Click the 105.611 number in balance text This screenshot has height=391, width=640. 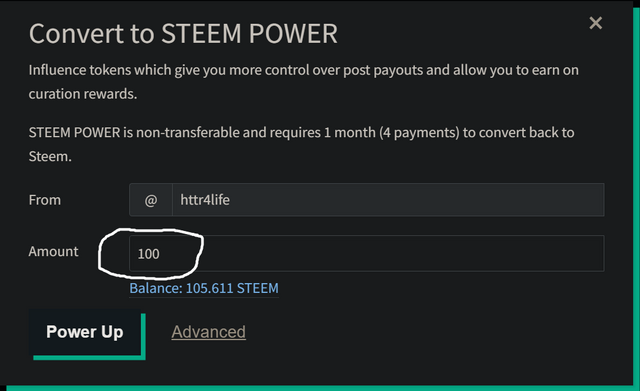[x=209, y=288]
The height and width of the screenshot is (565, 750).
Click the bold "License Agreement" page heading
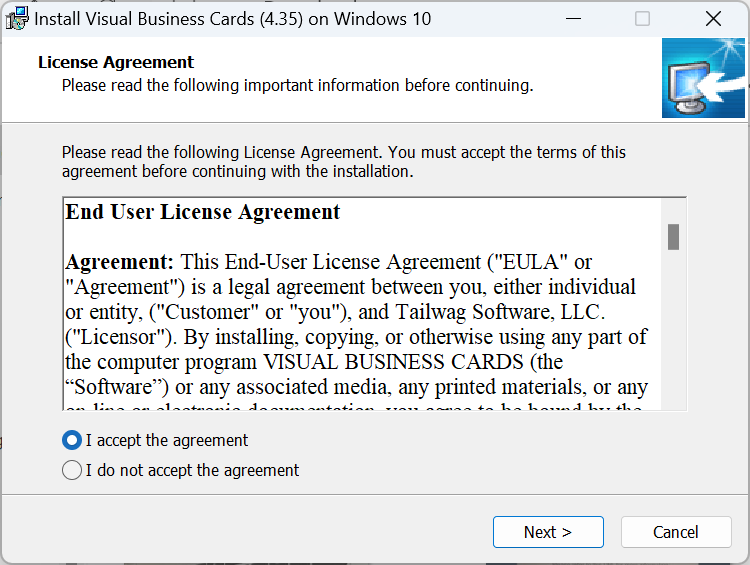click(116, 63)
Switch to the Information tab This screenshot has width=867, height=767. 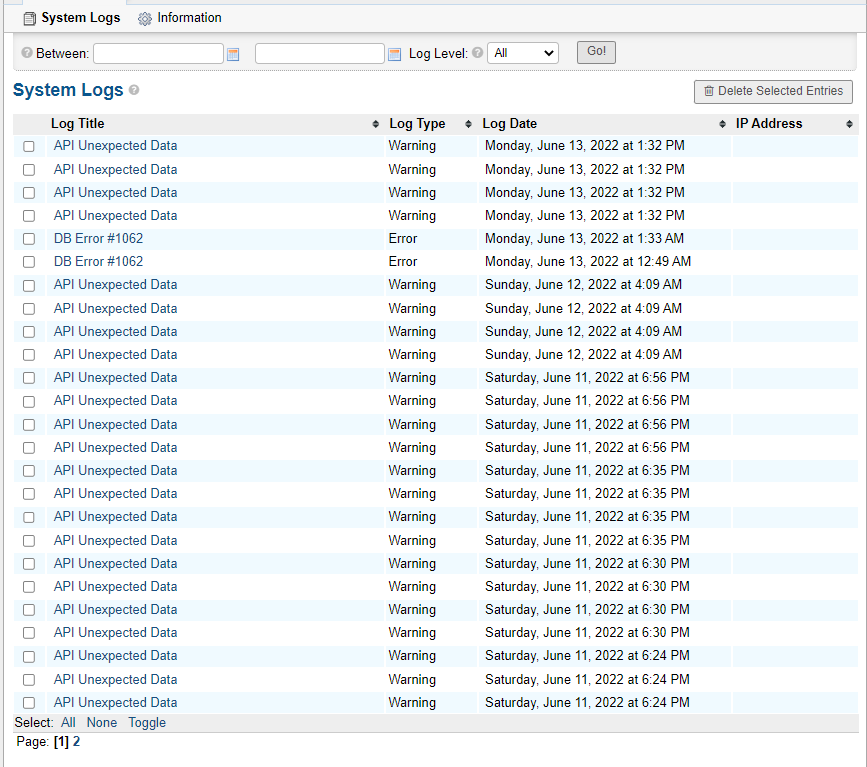point(180,18)
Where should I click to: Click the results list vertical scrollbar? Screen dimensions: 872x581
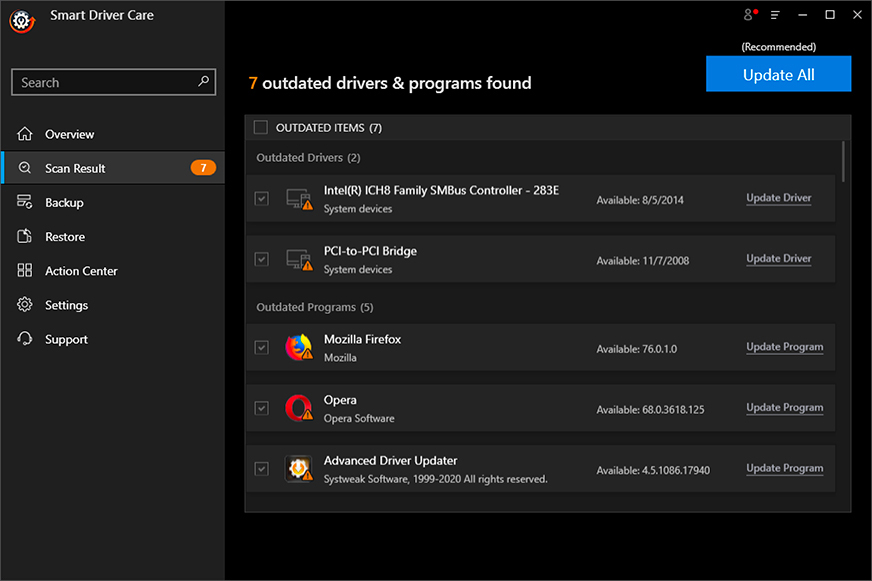(x=843, y=162)
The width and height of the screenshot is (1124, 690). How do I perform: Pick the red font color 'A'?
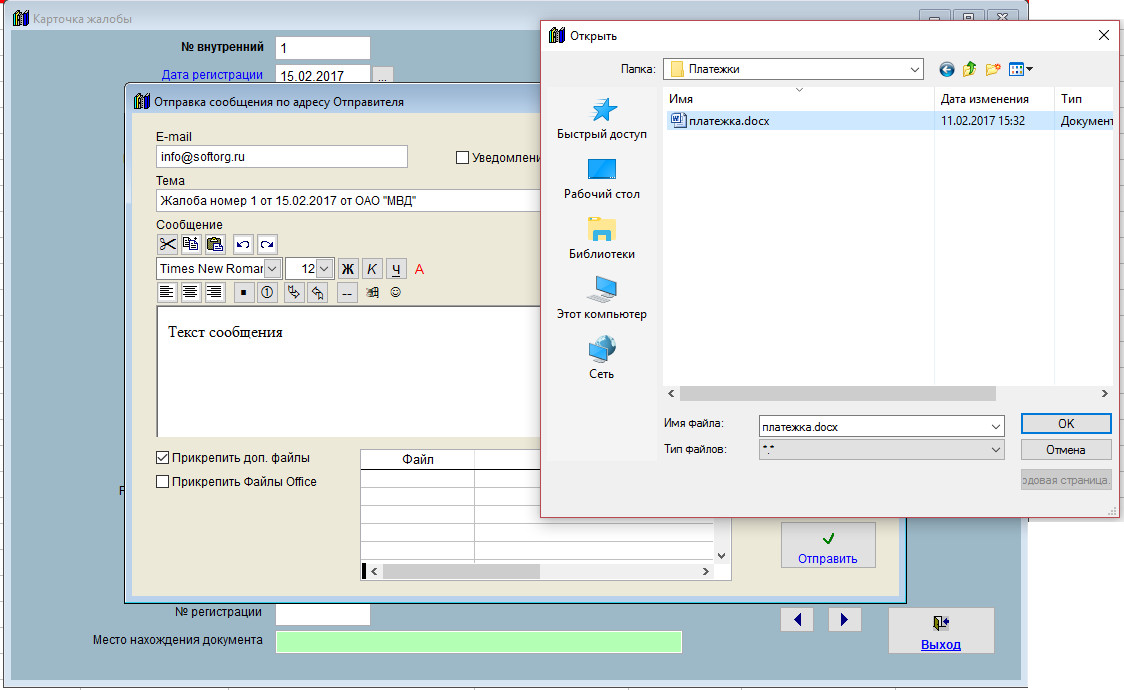[420, 269]
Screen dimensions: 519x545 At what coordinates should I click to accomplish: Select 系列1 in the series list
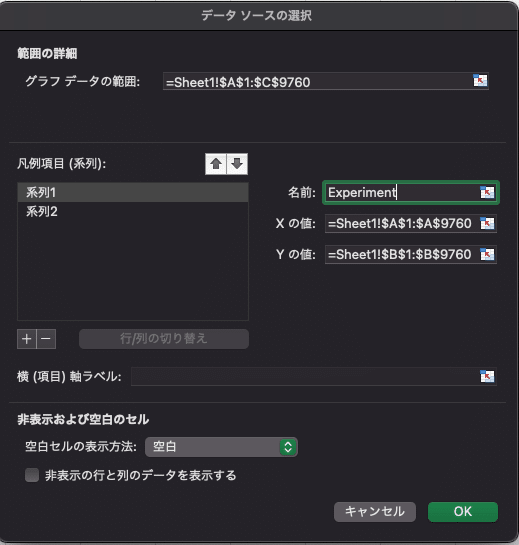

◆ EXERCISE GOAL
Starting at the line that contains "Where should I", extract each line through the last line of the material exactly as written, and include no pictures.

◆ FINISHED TASK
Where should I click to: Click the results list vertical scrollbar? Screen dimensions: 872x581
(x=843, y=162)
The width and height of the screenshot is (1124, 690). How do I perform: Pick the red font color 'A'?
[420, 269]
Screen dimensions: 519x545 At what coordinates should I click to accomplish: Select 系列1 in the series list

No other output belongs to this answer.